The number of threads that process each pipeline stage depends on the number of partitions. A partition is a pipeline stage that executes in a single reader, transformation, or writer thread. The number of partitions in any pipeline stage equals the number of threads in that stage.
You can define up to 64 partitions at any partition point in a pipeline. When you increase or decrease the number of partitions at any partition point, the Workflow Manager increases or decreases the number of partitions at all partition points in the pipeline. The number of partitions remains consistent throughout the pipeline. If you define three partitions at any partition point, the Workflow Manager creates three partitions at all other partition points in the pipeline. In certain circumstances, the number of partitions in the pipeline must be set to one.

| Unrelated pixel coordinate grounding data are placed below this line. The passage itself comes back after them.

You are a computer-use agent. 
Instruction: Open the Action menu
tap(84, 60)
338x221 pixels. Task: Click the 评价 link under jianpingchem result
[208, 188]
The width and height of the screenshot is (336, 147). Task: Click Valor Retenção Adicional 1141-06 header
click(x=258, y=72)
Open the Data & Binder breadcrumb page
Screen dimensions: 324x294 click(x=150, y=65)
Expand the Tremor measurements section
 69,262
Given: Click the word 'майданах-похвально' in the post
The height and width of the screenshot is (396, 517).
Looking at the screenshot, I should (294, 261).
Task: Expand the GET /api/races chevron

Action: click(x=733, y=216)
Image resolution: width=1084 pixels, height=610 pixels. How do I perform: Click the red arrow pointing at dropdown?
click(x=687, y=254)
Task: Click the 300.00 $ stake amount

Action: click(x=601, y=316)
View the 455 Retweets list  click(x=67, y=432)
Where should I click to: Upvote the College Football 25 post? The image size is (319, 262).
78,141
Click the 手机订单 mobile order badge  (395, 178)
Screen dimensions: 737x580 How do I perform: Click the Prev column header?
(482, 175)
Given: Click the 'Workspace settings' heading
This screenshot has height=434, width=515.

Increasing the number of partitions or partition points increases the number of threads. Therefore, increasing the number of partitions or partition points also increases the load on the node. If the node contains enough CPU bandwidth, processing rows of data in a session concurrently can increase session performance. However, if you create a large number of partitions or partition points in a session that processes large amounts of data, you can overload the system.
The number of partitions that you create equals the number of connections to the source or target. If the pipeline contains a relational source or target, the number of partitions at the source qualifier or target instance equals the number of connections to the database. If the pipeline contains file sources, you can configure the session to read the source with one thread or with multiple threads.
The following image shows the threads in a mapping with three partitions:
For example, when you define three partitions across the mapping, the master thread creates three threads at each pipeline stage, for a total of 12 threads.
The Integration Service runs the partition threads concurrently. When you run a session with multiple partitions, the threads run as follows:
The reader threads run concurrently to extract data from the source.
The transformation threads run concurrently in each transformation stage to process data. The Integration Service redistributes data among the partitions at each partition point.
The writer threads run concurrently to write data to the target.